If an MSA has not recently been refreshed or updated, it is very likely that it contains gaps and provisions that no longer reflect how technology services are not only delivered but also consumed. As such, a legacy MSA may no longer protect organisations in the ways that matter most in today's modern world. Below our team highlights the key areas where legacy MSAs often fall short.
- Artificial Intelligence: Vendors are increasingly using AI tools in delivering their services, from code-generation assistants to large language models. Without express contractual controls, you may have no visibility as to whether AI is being used, how it is deployed and who owns the outputs. An MSA should, among other things, contain provisions that address whether the use of AI tools is permitted as well as ownership and rights of AI-generated outputs.
- Customer data: Many legacy agreements treat data protection as a subset of confidentiality or address it only by referencing privacy legislation. A dedicated customer data clause in an MSA should address obligations around encryption, access controls and data classification, and also address data commercialisation. In an era where data is a strategic asset, this protection cannot be left to implication.
- Open-Source software: Open-source code or software is embedded in a number of modern technology stacks. It becomes a problem when copyleft-licensed components are incorporated into bespoke deliverables which a customer intends to own, including the intellectual property ("IP") in such deliverables. Copyleft obligations generally include source code disclosure, restrictions on commercial exploitation, etc. which effectively "infect" proprietary IP. Legacy MSAs are often silent on open source therefore creating a significant gap.

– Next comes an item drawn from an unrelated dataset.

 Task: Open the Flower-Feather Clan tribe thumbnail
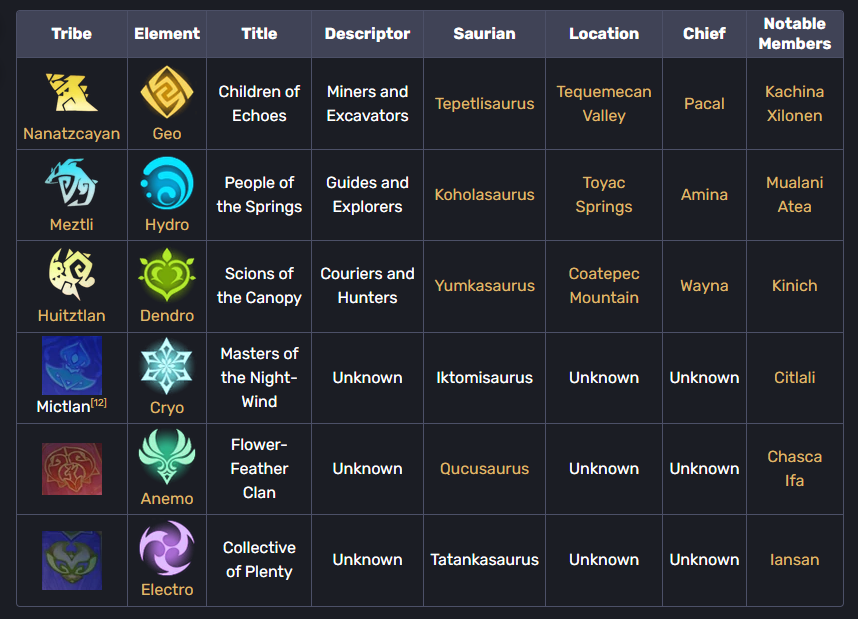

- Export controls and Geopolitical risk: Export control regimes can restrict the use, integration or deployment of certain technologies. For organisations operating across multiple jurisdictions or contracting with multi-national or foreign vendors, an MSA that is silent on export restrictions may leave you exposed to service disruption with no contractual remedy.
- Limitation of liability: Many older MSAs contain symmetrical liability caps that apply equally to both parties. In an IT services context, this is difficult to justify when a vendor holds a customer's data, performs the services and introduces risk into the customer's environment. Organisation should review carve-outs to ensure sufficient risk allocation.

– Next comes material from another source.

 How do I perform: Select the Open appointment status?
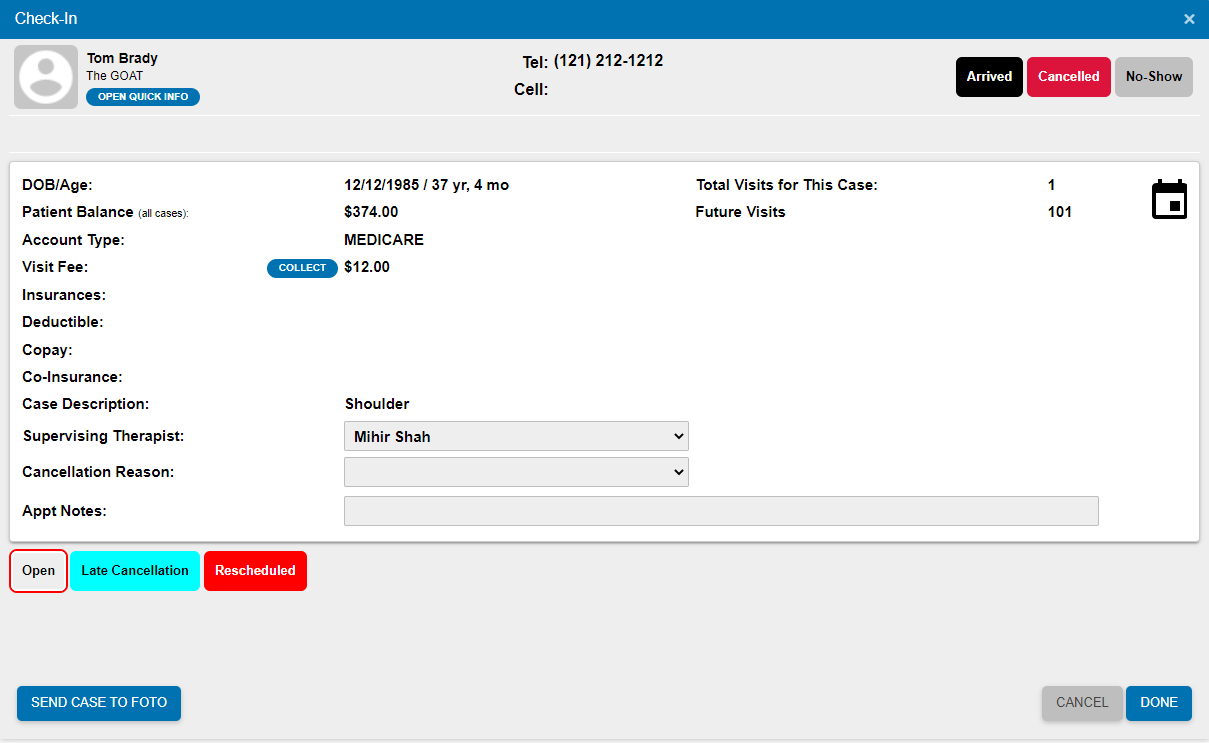pos(38,570)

- Technology refresh and innovation: A services engagement that begins with current technology can become outdated within a few years if the agreement imposes no obligation to keep pace. A good MSA should require the vendor to ensure all equipment and software remains manufacturer-supported and aligned with prevailing industry standards.
The Bottom line
An MSA that was considered robust a few years ago may now contain material gaps in areas that have become central to technology risk management. The clauses discussed above are not exhaustive, but they represent the areas where we most frequently see organisations exposed.
The content of this article is intended to provide a general guide to the subject matter. Specialist advice should be sought about your specific circumstances.